La statuette Magique de Ne Kuko : Volée à Boma, et toujours en attente de restitution

Au cœur des collections de l’Africa Museum en Belgique se trouve une œuvre qui n’est pas seulement un objet d’art, mais le pivot d’une communauté dépossédée. La statuette de Ne Kuko, volée en 1878 en République démocratique du Congo, incarne aujourd’hui les défis complexes et les espoirs déçus de la restitution du patrimoine africain.

Il y a près de 150 ans, à Boma, le chef coutumier Ne Kuko rendait la justice à l’aide d’un puissant objet de pouvoir, un Nkisi. Cette statuette n’était pas une simple sculpture ; elle était l’instrument de l’autorité, le garant de l’ordre social et spirituel de sa communauté.

Haute de 1,20 mètre et sculptée dans le bois, la statuette Ne kuko ne ressemble à aucune œuvre d’art classique. « Son corps est rempli de clous et de tissus rouge et bleu », décrit Maarten Couttenier, historien à l’Africa Museum. Chaque clou témoigne d’un rituel. L’objet sacré, appelé Nkisi, servait au chef Ne Kuko pour rendre la justice. « S’il y avait un vol, il plantait un clou et il disait, le voleur sera puni », explique l’historien. Les habitants de Boma redoutaient ses pouvoirs magiques : elle pouvait « accepter des demandes et condamner des ennemis à la mort ».

En 1878, Alexandre Delcommune, marchand belge devenu militaire au service de Léopold II, attaque les chefs de Boma lors d’une expédition punitive. « Huit d’entre eux sont attaqués pendant la nuit », raconte Maarten Couttenier. En s’emparant de la statue, l’objectif était clair : « briser l’autorité des chefs coutumiers. Enlever leur pouvoir et leur culture ».

De fait, le vol de cet objet spirituel a déstructuré toute la communauté. Selon le documentaire The Story of Nekoko (L’histoire de Ne Kuko) du réalisateur Festus Stoll, cette spoliation a entraîné « une perte d’identité pour le chef Ne Kuko et aussi perturbé toute une communauté locale ».

Un droit reconnu, une justice en suspens

Les tentatives pour faire revenir la statuette ne datent pas d’hier. Dès 1878, le chef Ne Kuko lui-même a réclamé son bien. Ses descendants ont ensuite pris le relais, adressant des demandes répétées qui sont longtemps restées lettre morte.

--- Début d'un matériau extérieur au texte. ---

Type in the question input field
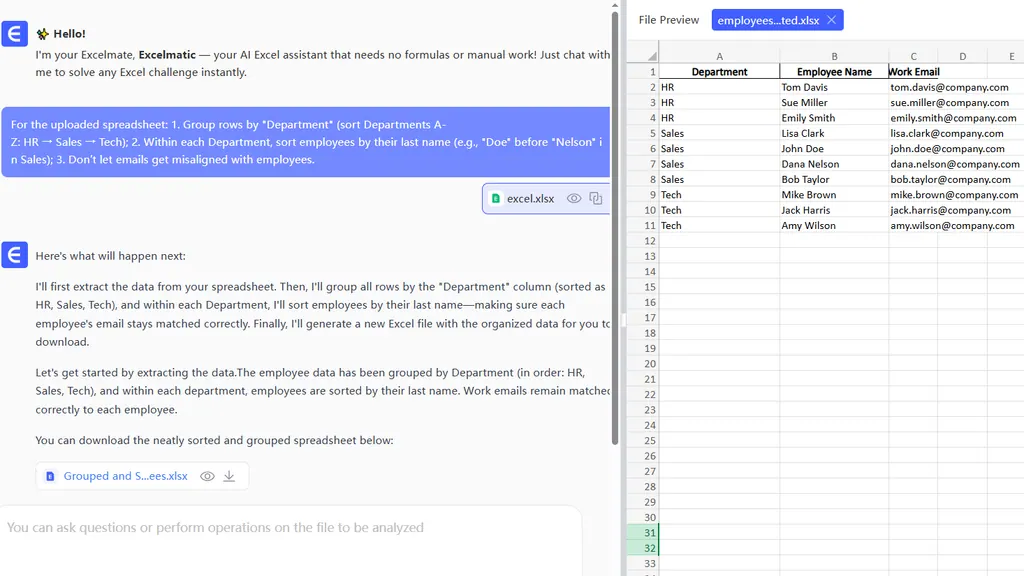This screenshot has width=1024, height=576. pos(290,528)
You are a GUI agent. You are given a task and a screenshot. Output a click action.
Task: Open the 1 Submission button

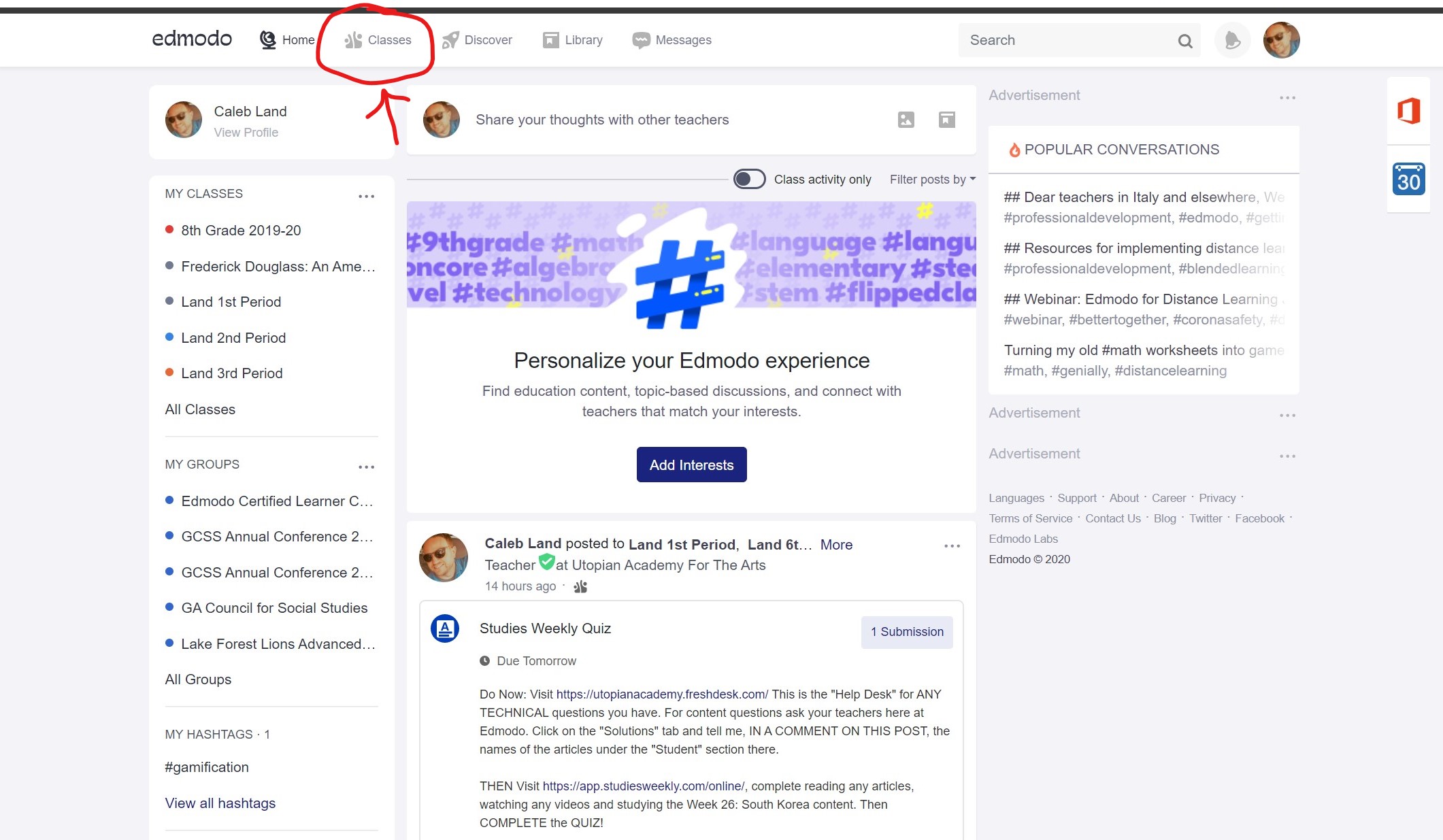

L’espoir renaît en 2021, lorsque la Belgique se dote d’une loi historique reconnaissant le caractère inaliénable des biens acquis de manière illégitime durant la période coloniale et actant le principe de leur restitution. Une avancée majeure qui semblait ouvrir la voie au retour de Ne Kuko. Pourtant, plusieurs années plus tard, la statuette n’a toujours pas quitté sa vitrine. Le processus est embourbé dans un labyrinthe administratif, suspendu à la signature d’un traité bilatéral entre la Belgique et la République démocratique du Congo, qui tarde à se concrétiser.

Le Dilemme du retour : réactiver ou exposer ?

 

Au-delà de l’obstacle diplomatique, une question cruciale divise les parties congolaises elles-mêmes : que faire de la statuette une fois restituée ? Pour le descendant direct du chef, l’enjeu est avant tout spirituel. Il souhaite récupérer l’objet pour le « réactiver », lui rendre sa fonction sacrée et son pouvoir au sein de la communauté.

D’autres voix, cependant, plaident pour une destinée muséale. Elles imaginent la statuette comme une pièce maîtresse d’un futur musée à Boma, ou exposée au Musée National de Kinshasa, afin de la rendre accessible à l’ensemble du peuple congolais comme un témoignage de son histoire et de sa résilience.

Ce débat interne illustre toute la complexité de la restitution. Il ne s’agit pas d’un simple transfert logistique d’un objet d’un point A à un point B, mais d’une démarche qui touche à l’identité, à la mémoire et à la spiritualité.

La statuette de Ne Kuko est ainsi devenue un cas d’école, le symbole puissant des promesses et des paradoxes de la justice post-coloniale. Son long voyage, toujours inachevé, nous rappelle que la réparation des torts de l’Histoire est un chemin semé d’embûches, où la volonté politique doit encore se traduire en actes concrets pour que les symboles puissent enfin rentrer chez eux.